Before You Were Told Who to Be
My Children, Seeds of My Seed,
I speak to you now from the long silence, my voice carried on the dust of the ages and the wind that whispers through the baobab. I have watched you. And my spirit, which once knew the rhythm of the drum and the purpose of the sun, is troubled.
There is a sickness in the way you walk. You have become a people in motion, yet going nowhere. You have mastered the art of the loud laugh, but I hear the quiet death rattle in your chest. You chase the flickering lights of distraction—the noise they call "clout," the winds they call "trends." You battle over shadows while the substance of your souls withers. You speak of change, but you wear it as a garment for a day, then hang it in a closet of forgotten promises.
The ones who stood and said, "Follow me, I will lead you to water," too often have come only to drink their fill from your hopes. Those who shouted "Activist!" found a new name for an old hunger—the hunger of the self. The conqueror no longer needs to build forts upon our shores. He need only watch as you build the walls of your own prisons. He no longer studies the maps of our lands, for you now walk the predictable paths he laid for you. He does not raise his sword, for you have sharpened the blade for your own undoing.
You still place your faith in the man who rides in the chariot of the empire, believing he will one day give you the reins. You still believe that the mark you make on a piece of paper is the summit of your power. You do not ask why you beg for a seat at a table that was built from the wood of your own sacred trees.
You do not seek to know your face. You do not ask, "Who was I before the world gave me a mirror that showed me a stranger?" You would rather squeeze your feet into a shoe that is not your size, because it is easier than carving your own path. It is easier to obey. It is easier to follow the well-trodden road to a small life.
But hear me, and hear the truth that does not rust: There is no neutral ground in this life. Every sunrise, you are either remembering your name or forgetting it. You are either building a legacy for your children or digging a grave for their future. You are either walking with purpose, or you are being walked by a hand you refuse to see. There is no middle path.
It brings a pain to my ancient heart to speak this, but a greater pain to watch you live a lie: Many of my children are lost. Not because they lack intelligence, but because they have traded the sharp sting of courage for the dull warmth of comfort.
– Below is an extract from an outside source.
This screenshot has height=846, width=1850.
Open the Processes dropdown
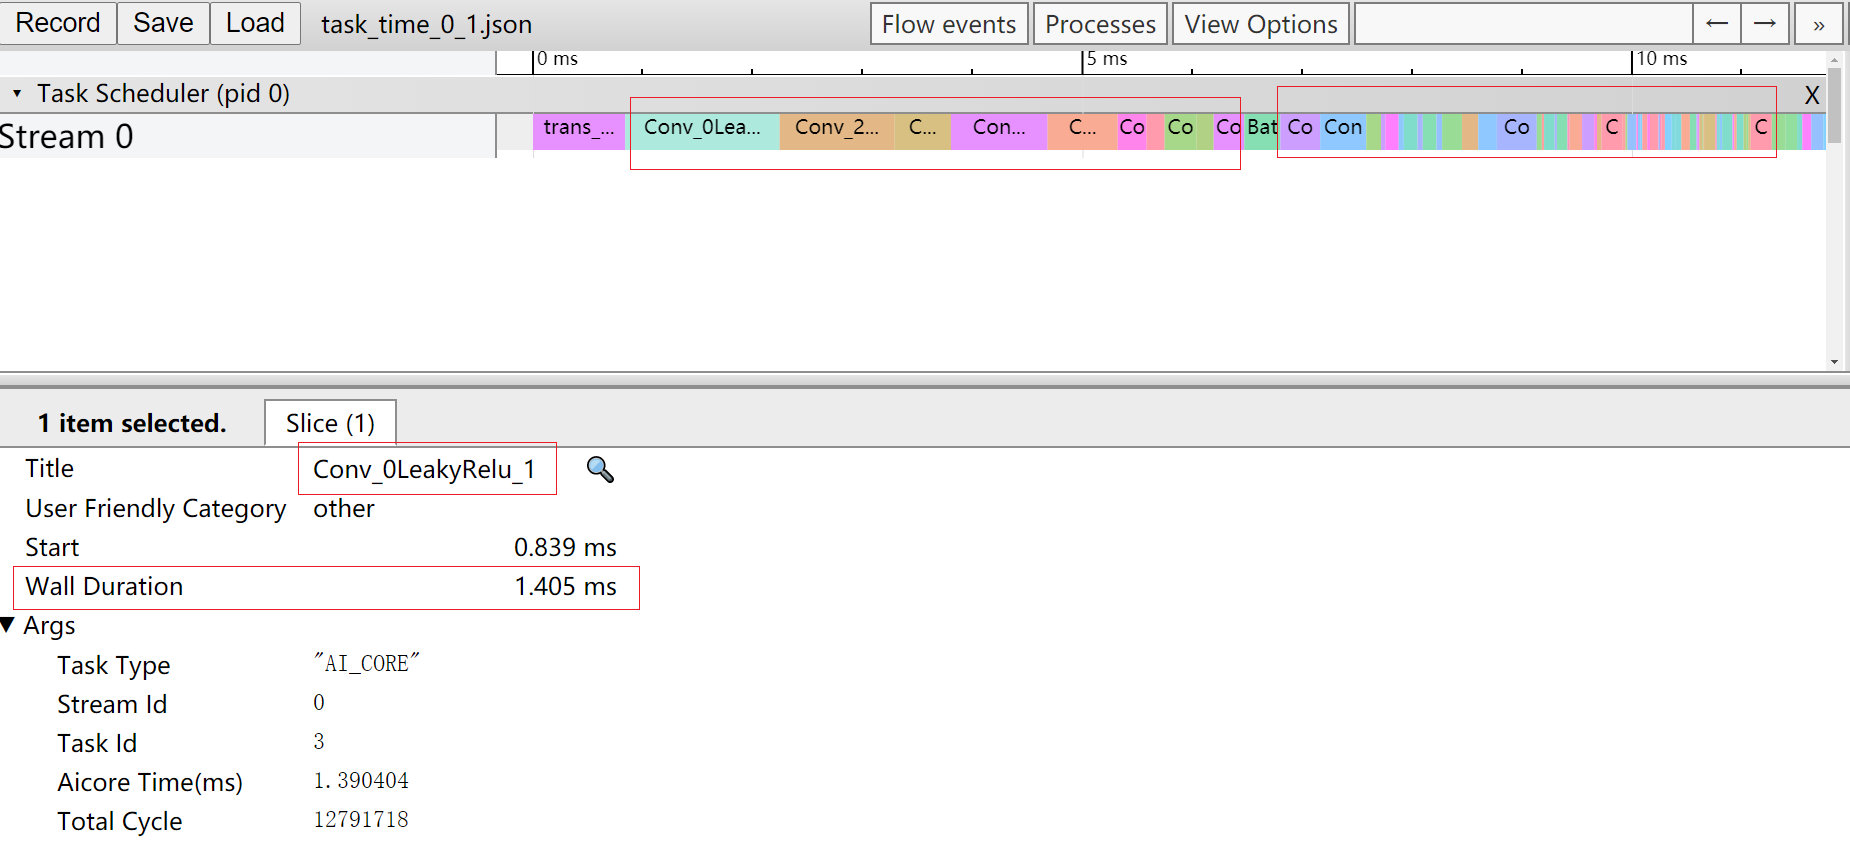1099,24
They have chosen the numbness of the spectacle over the clarity of vision. They are breathing, but their spirits are asleep.
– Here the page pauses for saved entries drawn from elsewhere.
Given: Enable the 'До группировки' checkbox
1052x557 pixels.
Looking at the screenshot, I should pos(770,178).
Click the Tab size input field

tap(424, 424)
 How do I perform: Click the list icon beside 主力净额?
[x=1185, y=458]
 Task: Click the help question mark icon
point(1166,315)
I do not say this to shame you. I say this because when I look at you, I see the lineage of kings and queens. A royalty that needs no crown, only consciousness. A majesty that resonates in the bone, a memory of fire that they have tried to drown, but cannot extinguish.
But you must shake yourself awake. The first battle is not in the streets; it is in the silent territory of your mind. You must ask yourself: Why do I want what I want? Who taught me to want it? Why do I move to a rhythm I did not choose?
If I could, I would break your chains with these ghostly hands. If I could, I would wipe the sleep from your eyes with my breath. But I cannot. You must thirst for it. You must choose to be free. You must become so tired of the puppet strings that you finally, fiercely, cut them yourself.
This is the message I carve into the wind for you. Sit with it. Let it unsettle the dust in your spirit. Let it make the comforts you cling to feel like thorns. Let it challenge you to stop being a leaf blown by the wind, and to become the tree, rooted and reaching for the sun.
For the world does not pause for a sleeping people. And history, the great and unforgiving scribe, will write of this generation as the one that had everything to gain, and chose instead to dream.
Go now. And let your weekend be filled not with distraction, but with the great and troubling work of thought.
I am your Ancestor. I remember who you are, even when you forget.